# Continuous Integration

Cantera uses [GitHub Actions](https://docs.github.com/en/actions) to run a suite of tests and code quality checks to help avoid regressions and make sure Cantera's code has a consistent style. Many of these checks run automatically on each push to a pull request and a few run only when a pull request is merged into the `main` branch. This section describes how the workflows are set up and requirements for adding or changing checks.

## Existing Workflows

All the workflows that run on GitHub Actions are in the `.github/workflows` folder:

- `linters.yml`: Has actions that check that code is formatted correctly. Runs on every push for a pull request, and every commit to `main`.
- `main.yml`: Has actions that run the test suite to avoid unexpected changes in behavior.
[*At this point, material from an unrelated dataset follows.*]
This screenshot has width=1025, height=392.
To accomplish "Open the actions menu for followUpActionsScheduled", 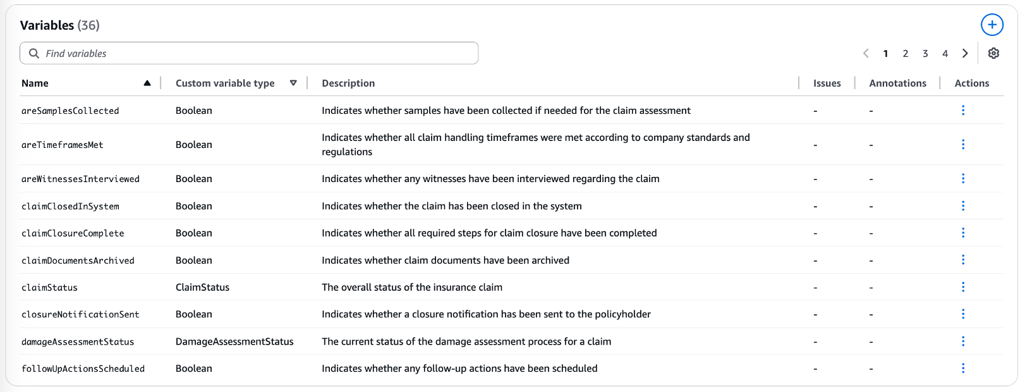I will [963, 367].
Runs on every push for a pull request, and every commit to `main`.
- `packaging.yml`: Has actions that check our packaging workflows. Runs on every commit to `main`.
- `post-merge-tests.yml`: Has actions that take a long time to run, or that run the test suite on less commonly-used platforms. Runs on every commit to `main`.
- `zizmor.yml`: Has an action to run [zizmor](https://woodruffw.github.io/zizmor/), a program that statically checks workflow files for best-practices. Runs on every push for a pull request, and every commit to `main`.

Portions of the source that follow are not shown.